En una palabra: no nos quieren. Por más que buena parte de ellos viva en chozas de barro y cuide cabras, no les infundimos ningún respeto. Aun cuando nos miren con algo de admiración y, quizás, hasta con una buena dosis de envidia por nuestros automóviles, nuestros equipos de aire acondicionado, nuestros lavarropas, nuestros aviones y nuestros orgullosos edificios de más de 100 pisos. Aun cuando los deslumbremos por un tiempo con un viaje a la luna o con una bomba atómica, en el fondo, todos esos Pueblos no están para nada entusiasmados con nuestra forma de vida, con nuestra organización social, con nuestras leyes y con nuestras costumbres. Una parte de su dirigencia puede traficar con petróleo — o, dado el caso, con heroína que se consume en Occidente, o con armas que se fabrican en Occidente — y lavar el dinero en los bancos occidentales. Parte de su estrato profesional puede concurrir a Universidades occidentales. Pero los líderes espirituales y culturales no se apartan de su tradición. Aun cuando — como en el caso de China continental — se haya consentido un injerto ideológico inicial, en el largo plazo, el injerto ha terminado prendiendo en un tronco cuyas raíces se hunden en siglos y hasta en milenios de una tradición completamente diferente a la nuestra.

Hagámonos a la idea por más que no nos halague: no nos quieren. No están dispuestos a dejarse vender este modelo occidental que — seamos sinceros — tampoco a muchos de nosotros nos termina de satisfacer del todo, pero que a ellos, más que una "occidentalización" les parece una "occidentoxicación". Quieren seguir tratando a sus mujeres de una manera que a nosotros nos parece inhumana; quieren seguir cultivando una fe que a nosotros muchas veces nos parece un fanatismo colosal; quieren seguir practicando costumbres que a nosotros nos parecen prehistóricas; quieren seguir pensando el mundo desde una óptica que a nosotros nos parece irracional; están satisfechos con sus sociedades patriarcales que a nosotros nos parecen autoritarias. ¿Vamos a matarlos por eso? ¿Vamos a reeditar el viejo principio aquél de que "la fe a palos entra" y convertirlos a la Fe Democrática a los garrotazos?

- SECCIÓN DE DATOS
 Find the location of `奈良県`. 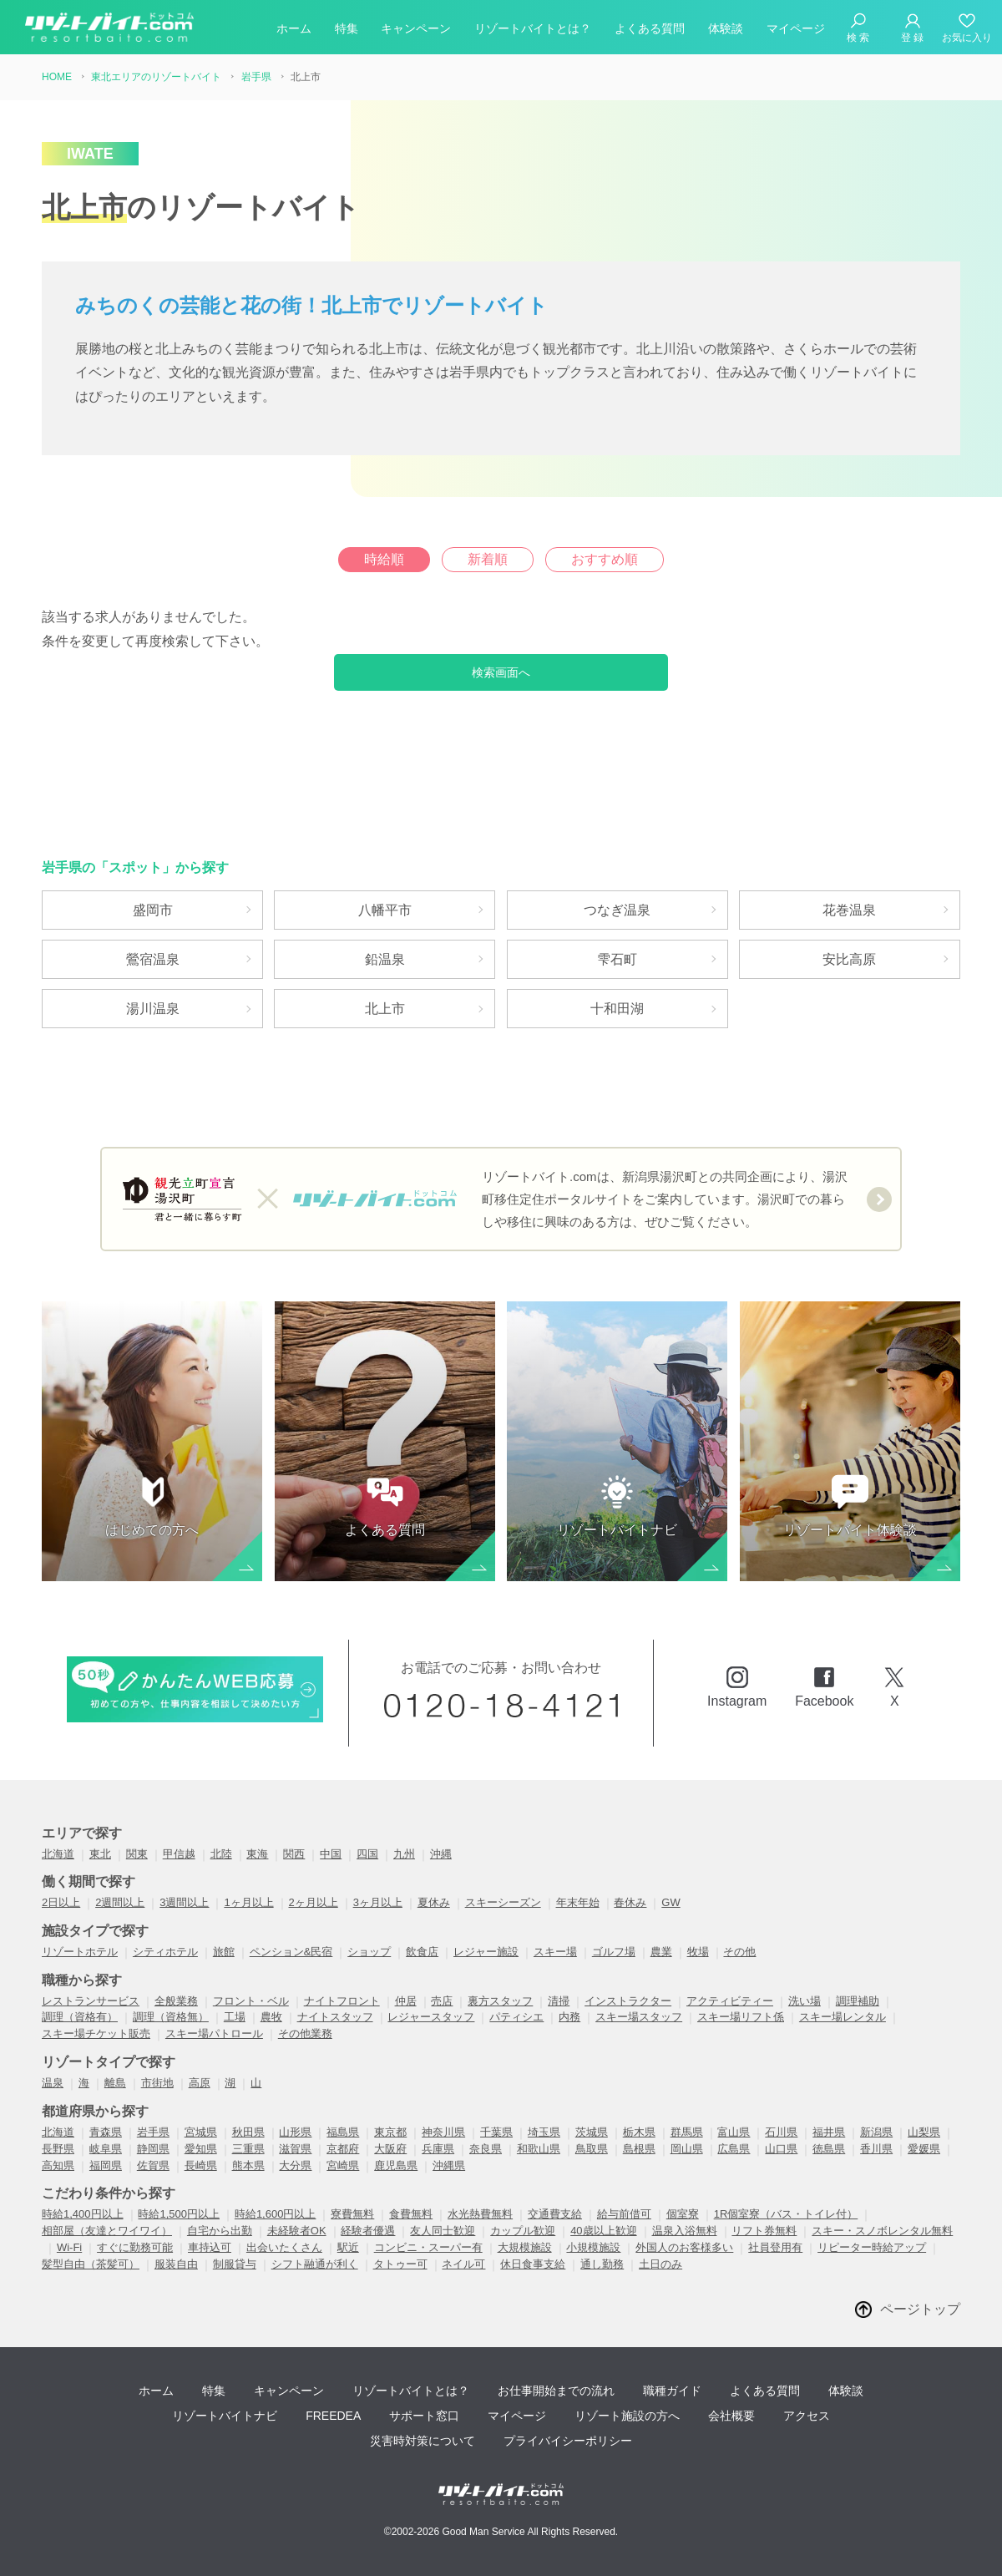

奈良県 is located at coordinates (485, 2148).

- ENUNCIADO
Enumera todos los productos y construcciones occidentales que, según la fuente, pueden despertar admiración o envidia.

- SOLUCIÓN
- Automóviles
- Equipos de aire acondicionado
- Lavarropas
- Aviones
- Edificios de más de 100 pisos